[About this task] From the entries below, reproduce exactly the line containing "Image resolution: width=536", the line containing "Tap the Milo @ MFF group title", and every line in between, with nothing added.

[Exercise material]
_ _ _
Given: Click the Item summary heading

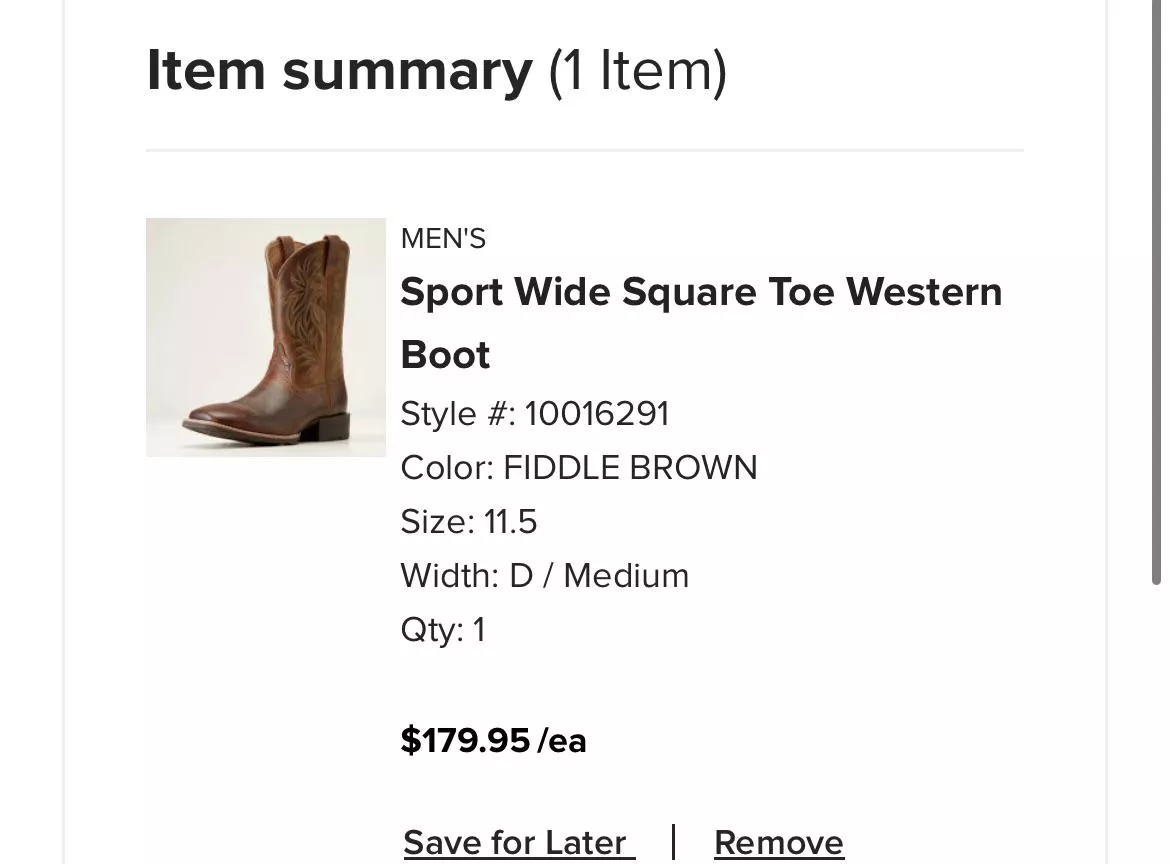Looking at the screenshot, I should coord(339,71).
_ _ _
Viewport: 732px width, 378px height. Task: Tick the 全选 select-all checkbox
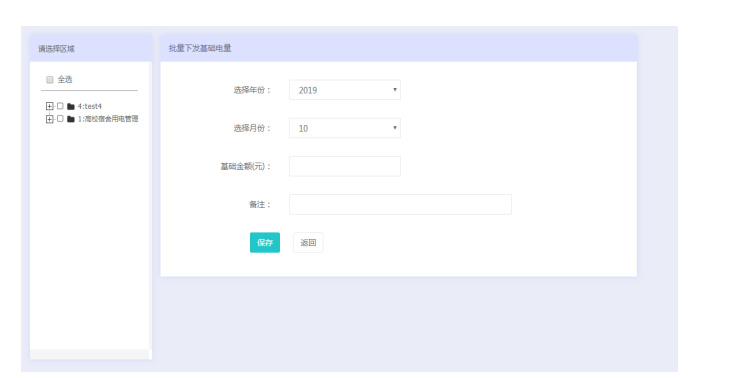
_ _ _
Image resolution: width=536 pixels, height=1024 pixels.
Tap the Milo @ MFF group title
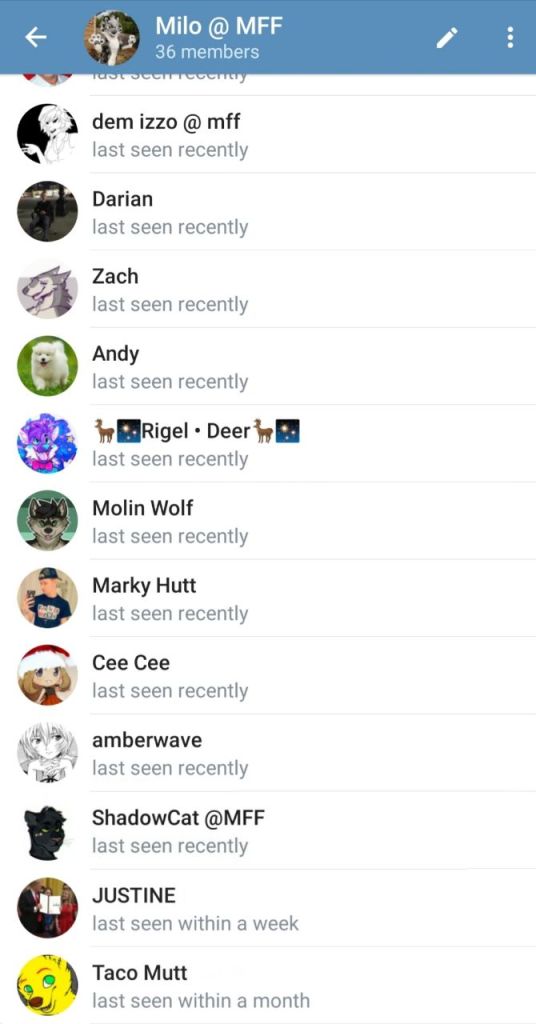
_ _ _
[Solution for this task]
Image resolution: width=536 pixels, height=1024 pixels.
Tap the Milo @ MFF group title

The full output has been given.